Il semble que N. de Cues ait lu les écrits de Maître Eckhart alors qu’il rédigeait le De docta ignorantia, et le De conjecturis. Sa bibliothèque renferme les Commentaires sur la Genèse et le Commentaire sur l’Evangile selon saint Jean. Il défend Maître Eckhart dans l’Apologie de la Docte ignorance :

«   Pour ma part, n'acceptant pas de laisser sans explication ce que l'adversaire avait allégué au sujet de Maître Eckhart, j'interrogeai le maître afin de savoir s'il avait entendu dire quelque chose sur lui. Il me répondit qu'il avait vu dans les bibliothèques de nombreux commentaires de ce dernier sur la plupart des livres de la Bible et un grand nombre de Sermons ainsi que maintes Questions disputées, et qu'il avait aussi lu plusieurs extraits de son Commentaire sur Jean, annoté et réfuté par d'autres théologiens. Il avait en outre aperçu à Mayence chez Maître Jean Guldenschaff un court texte de Maître Eckhart, où celui-ci réplique à ceux qui ont essayé de le censurer, en s'expliquant et en démontrant que ses censeurs ne l'ont point compris. Le maître affirma cependant n'avoir jamais lu qu'Eckhart eut estimé la créature identique au Créateur, louant au contraire son génie et son zèle. Mais il exprima néanmoins le souhait que ses livres fussent retirés des endroits publics, parce que le vulgaire est incapable de comprendre ce qu' Eckhart y insère souvent de contraire à la routine des autres docteurs, quoique les connaisseurs puissent y découvrir maintes suggestions subtiles et utiles. »

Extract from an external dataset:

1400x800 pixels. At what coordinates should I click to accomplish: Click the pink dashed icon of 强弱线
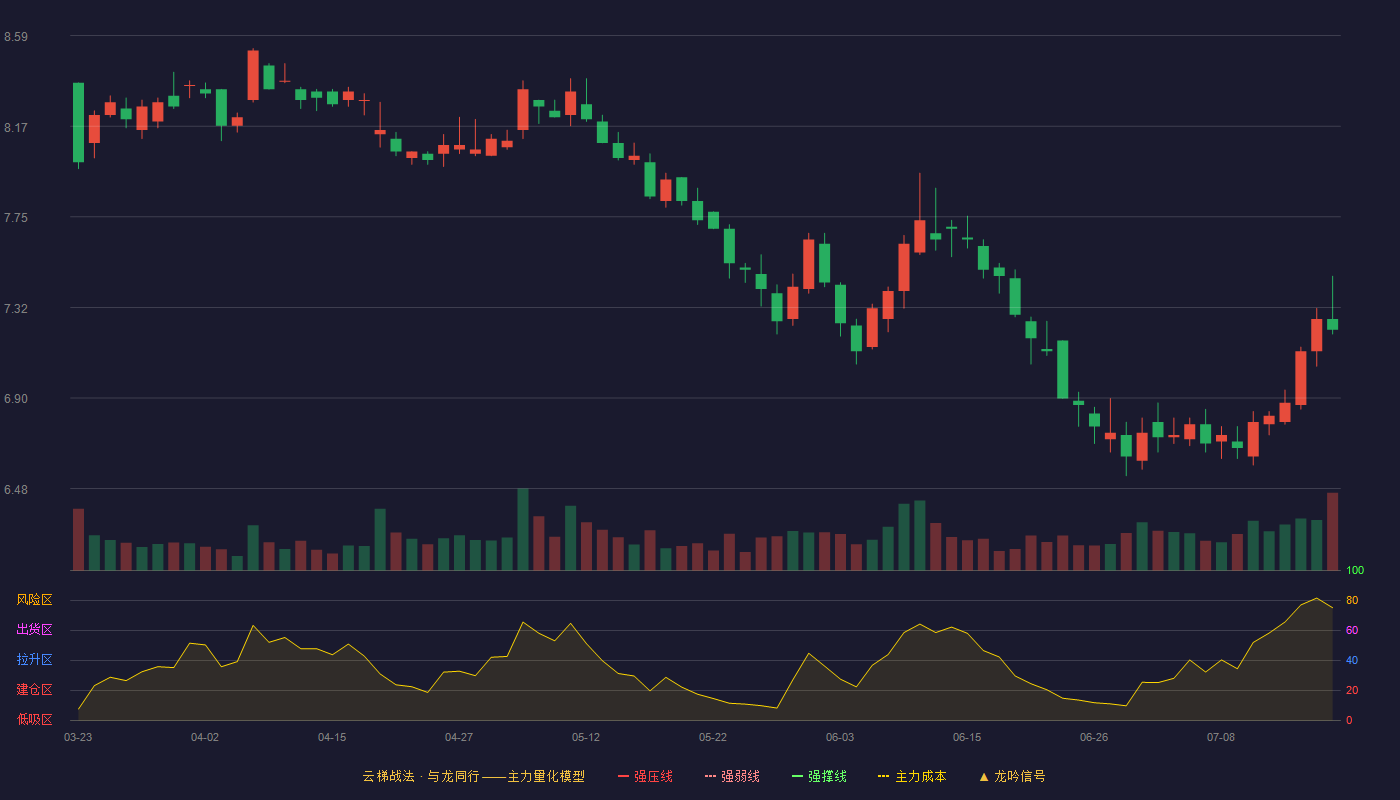(x=710, y=776)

On voit par cet extrait que l’enjeu de cette défense est la présence de Dieu dans la création et l’accusation de panthéisme portée par J. Wenck contre Nicolas de Cues. Pour celui-ci, Dieu est en tout, mais sans anéantir pour autant les substances des choses dans leur être propre. Le Cusain fera attention à être plus précis que Maître Eckhart sur la distinction entre l’être de Dieu et l’être de la créature. Maître Eckhart identifie l’être et Dieu. Pour le Cusain, Dieu est au-dessus de l’être.

Dans Du détachement, on trouve une formule qui semble annoncer la docte ignorance : « Et lorsque le détachement en vient au plus élevé, de connaissance il devient sans connaissance… »

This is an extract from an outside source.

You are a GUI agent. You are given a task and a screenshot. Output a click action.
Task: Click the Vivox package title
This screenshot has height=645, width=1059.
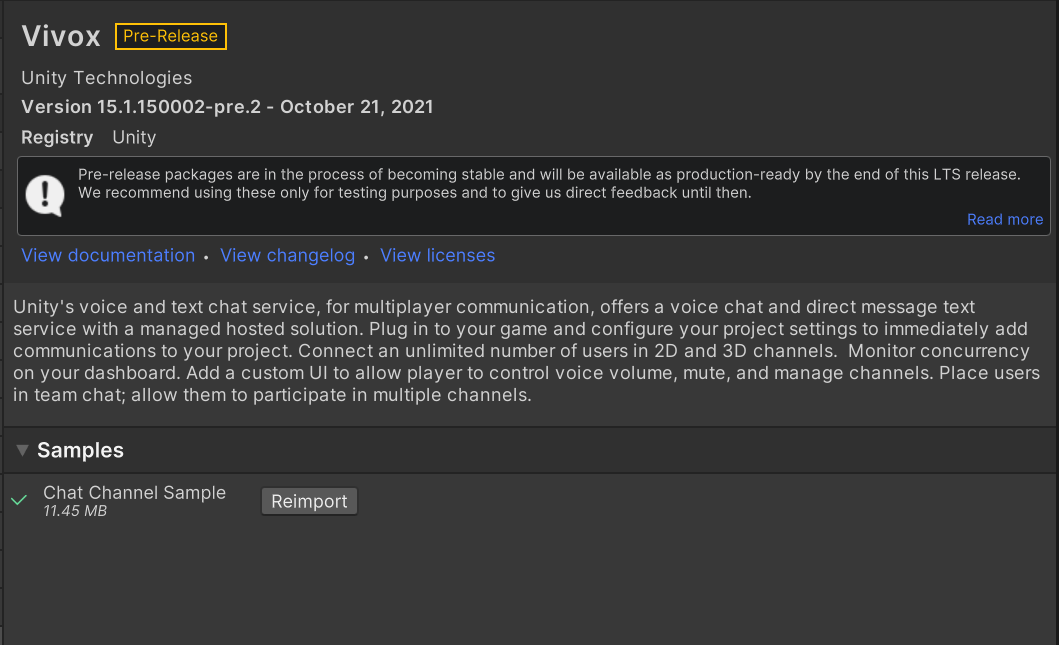61,36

On trouvera d’autres thèmes communs à nos deux auteurs : la théologie négative, la divinisation de l’homme en Dieu, l’éternité de la création du monde. 

Meister Eckhart, Die deutschen und lateinischen Werke, 5 Bd. , Stuttgart-Berlin, Verlag von W. Kohlkammer, 1936.

Wackezapp, H., Der Einfluss Meisters Eckharts auf die ersten philosophischen Schriften des Nikolaus von Kues.

Koch, J., Vier Predigten im Geiste Eckharts, Heidelberg, 1936-1937.

Nicolas de Cues, Sermons eckhartiens et dionysiens, trad. F. Bertin, Paris, Cerf, 1998.

Nicolas de Cues, Trois traités sur la docte ignorance et la coïncidence des opposés, trad. F. Bertin, Paris, Cerf, 1991, pp. 61, 66 , 70. (Cf. éd. Herder, I, 564, 568, 570)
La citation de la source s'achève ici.